Mortality in patients with RHC-confirmed PH was significant in our study, with a one-year mortality of 17.8% and total mortality of over 30% during the study follow-up period. The one-year mortality rate in our PH patients was higher than was reported in the REVEAL cohort, in which one-year survival following enrollment was 91.0%.[13] However, the REVEAL cohort included patients with PAH, who were notably younger (mean age ± SD = 50.4 ± 16.8 years versus 72.8 ± 9.0 years in patients with PH in our cohort) and had longer 6MWDs than our cohort.[13] Furthermore, most of the PH patients in our cohort had non-PAH PH. Therefore, comparisons of this veteran PH population with the REVEAL registry of patients with PAH may not be appropriate.

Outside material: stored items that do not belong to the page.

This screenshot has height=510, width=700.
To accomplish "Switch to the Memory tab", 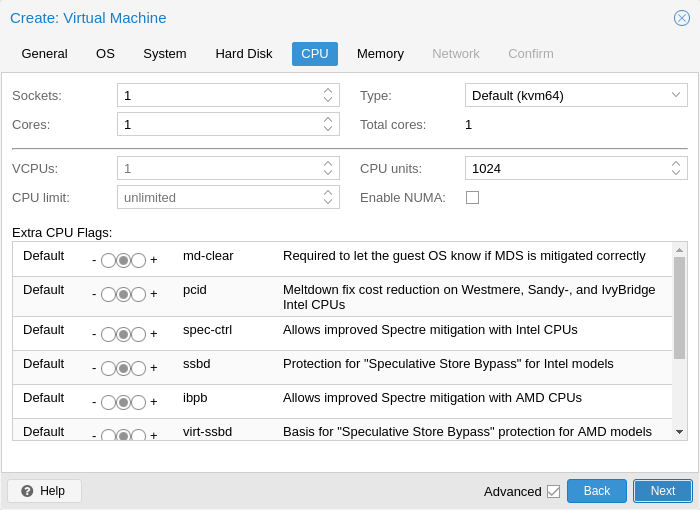I will tap(380, 54).
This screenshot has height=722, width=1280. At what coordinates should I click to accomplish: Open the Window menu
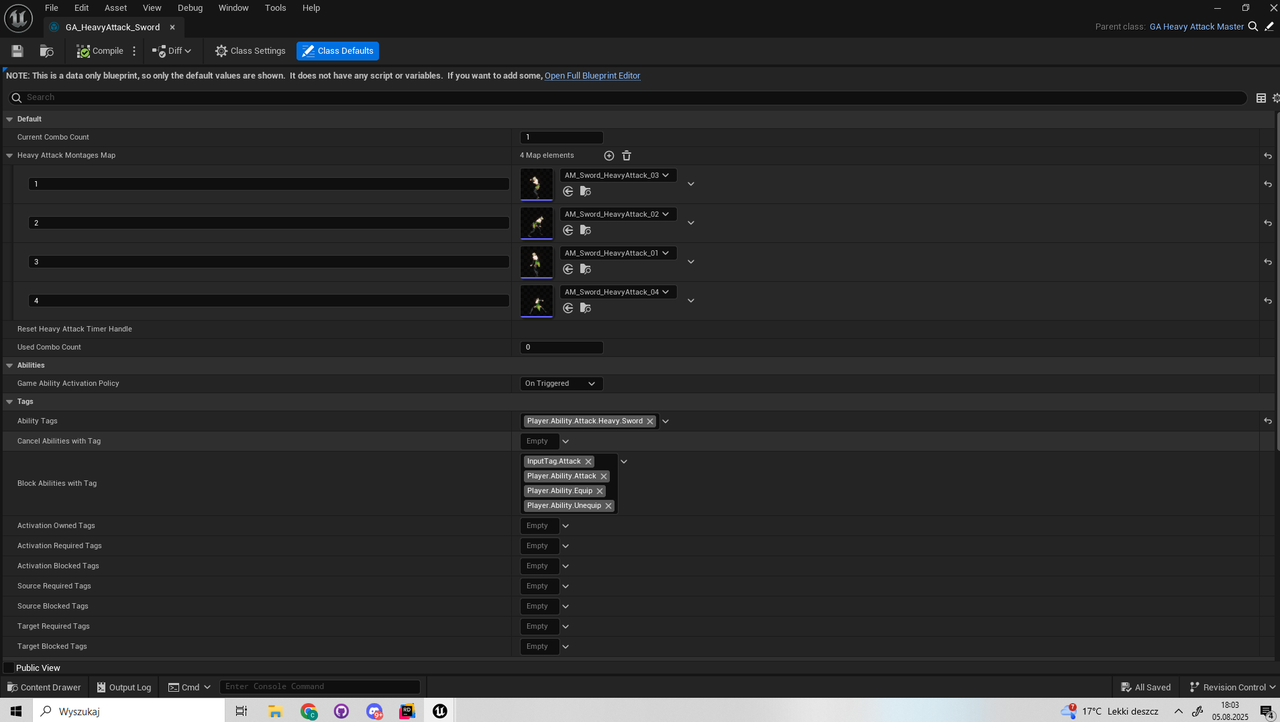coord(233,7)
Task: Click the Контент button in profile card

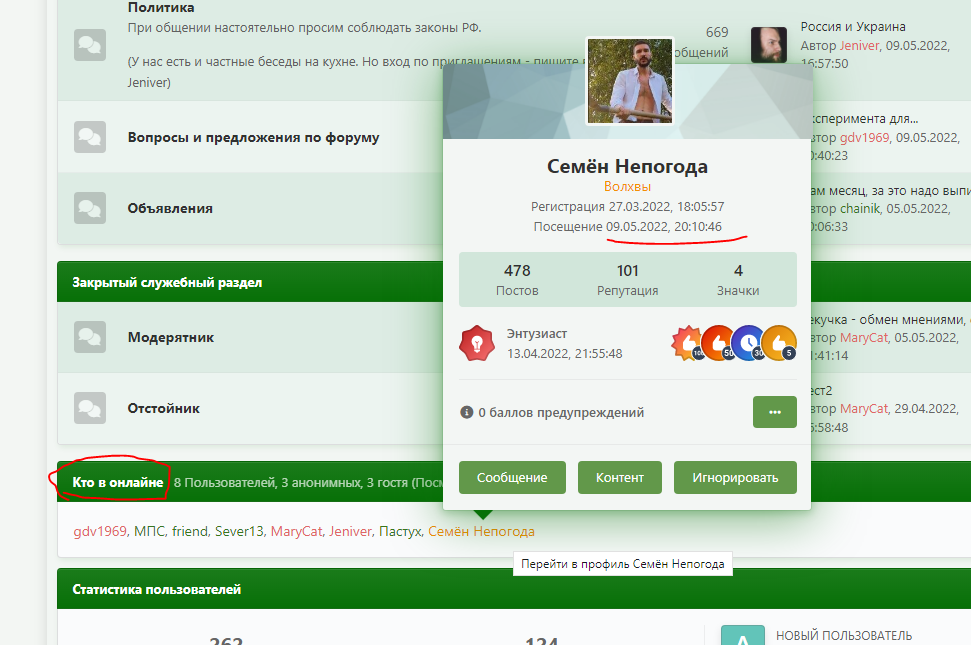Action: tap(620, 477)
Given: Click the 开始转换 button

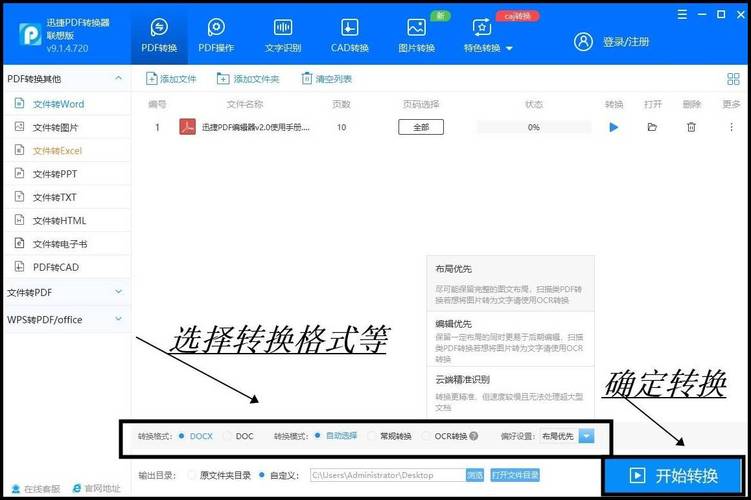Looking at the screenshot, I should coord(673,475).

Data from the VA Clinical Assessment, Reporting, and Tracking (CART) program may provide a better basis for comparison for our multispecialty PH clinic population. The CART program captures hemodynamic and outcome data from 76 VA catheterization centers.[14] Patients with PH by RHC in our cohort had comparable hemodynamics to veterans (n = 12,490) with a mPAP ≥ 25 mmHg on RHC in the CART cohort,[14] with similar mPAPs (mean 35 ± 8 mmHg versus median 34 mmHg [IQR = 29–41] in CART), slightly higher PVRs (mean 3.6 ± 1.9 WU versus median 2.5 WU [IQR = 1.7–3.8] in CART), and somewhat lower PAOPs (18 ± 6 mmHg versus 21 mmHg [IQR = 16–26] in CART).

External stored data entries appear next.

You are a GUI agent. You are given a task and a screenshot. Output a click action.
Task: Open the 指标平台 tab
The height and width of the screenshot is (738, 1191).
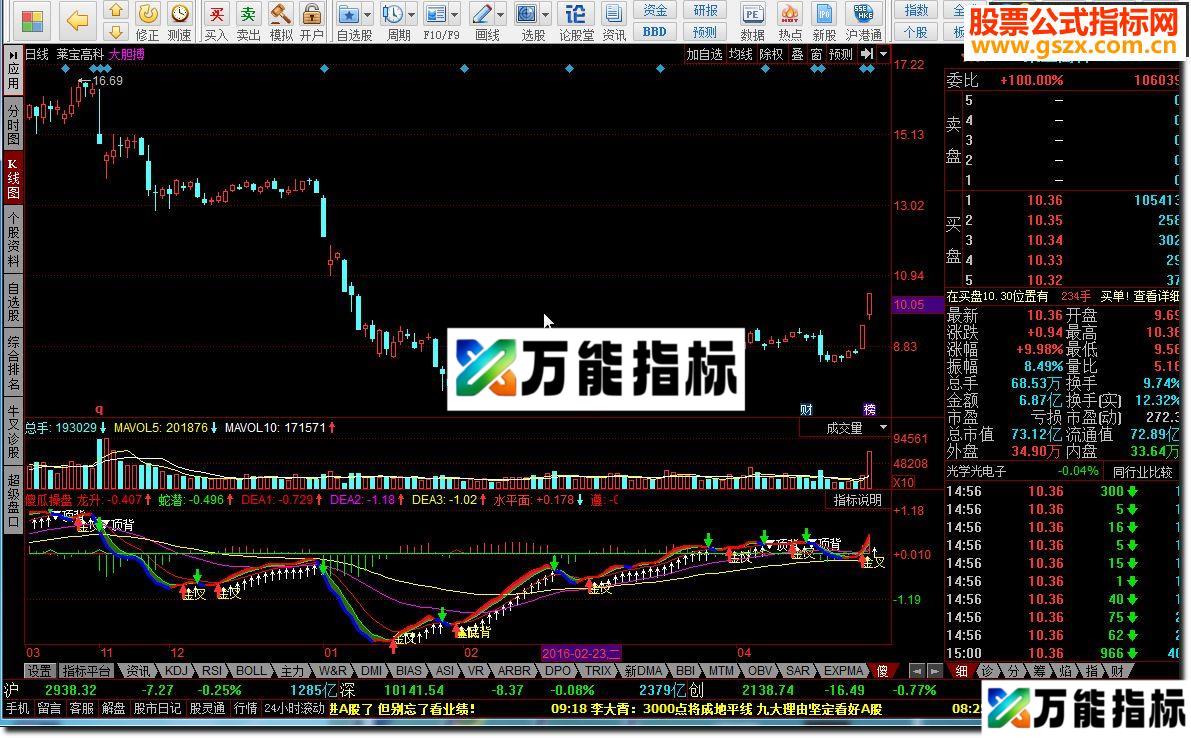[86, 671]
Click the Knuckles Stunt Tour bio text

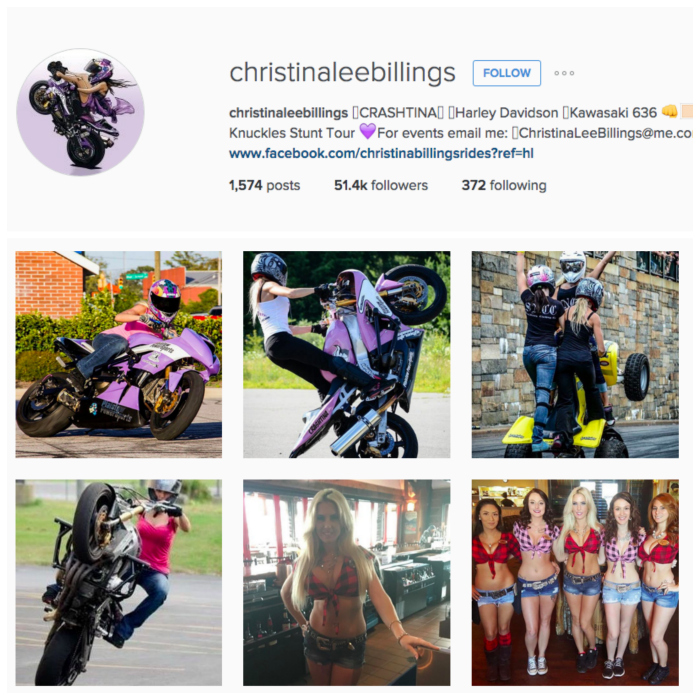pos(292,133)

While the CART report provided comprehensive hemodynamic data on a large number of veterans who had undergone RHC, our current study differs significantly from the prior report. The CART population was referred for RHC for a variety of indications, mainly valvular heart disease, cardiomyopathy, and heart failure,[14] whereas our patient population underwent catheterization principally for suspicion of PH. The lower PAOPs and higher PVRs in our patients may reflect the fact that they were undergoing catheterization for suspected PH. Because these patients were assessed in a systematic fashion for PH-related conditions, we are able to describe in detail the clinical, functional, and echocardiographic factors associated with PH in our cohort, data that are not available in CART. This information may help in future risk-stratification efforts focused on suspected PH in the veteran population or in other older cohorts. We were also able to classify patients by PH grouping following a comprehensive diagnostic assessment as summarized above. These details were not available in the prior report.

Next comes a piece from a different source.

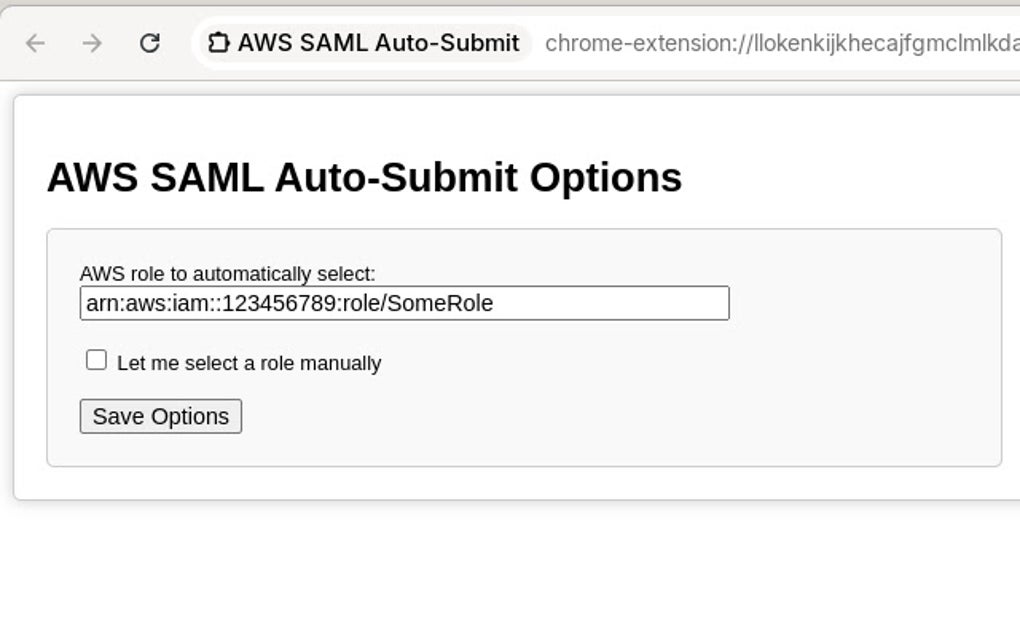Click the browser back arrow

pyautogui.click(x=35, y=43)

The prior report of RHC data from the VA CART database was focused on the association between PAP level and mortality in this population and reported outcomes data.[14] Veterans with PH in the CART cohort had a one-year mortality rate of 19.1%[14] compared to the 17.8% observed in our study population. The one-year hospitalization rate in PH patients in the CART cohort was 60.9%,[14] while in our cohort the one-year hospitalization rate was 34.2%. The differences between our results and the outcomes in the CART cohort may reflect confounding factors. Whether PH care in a multispecialty clinic setting improves morbidity and/or mortality in the veteran population with PH requires further study.

Our study has several limitations. Given the retrospective nature of the study and the utilization of clinical data that were collected during routine care, some missing data were inevitable. However, test results and outcomes data were available for most patients. We have noted the above studies reporting potential historical controls for our patient group. However, to our knowledge, the multispecialty model for PH care is novel within the VA healthcare system and we lack directly comparable data on PH-specific care from other VA sites or an internal control group. We have reported information on morbidity and mortality in our patient population, but we lacked an appropriate prognostic model with specificity for the veteran and/or older PH population.

In summary, our report indicates that a comprehensive diagnostic approach to PH in veteran patients with a high prevalence of cardiopulmonary co-morbidities is feasible and results in a high rate of completion of guideline-based testing as well as improved supportive care measures for PH patients in follow-up. This approach may reduce morbidity in this patient population, but confirmation will require further research.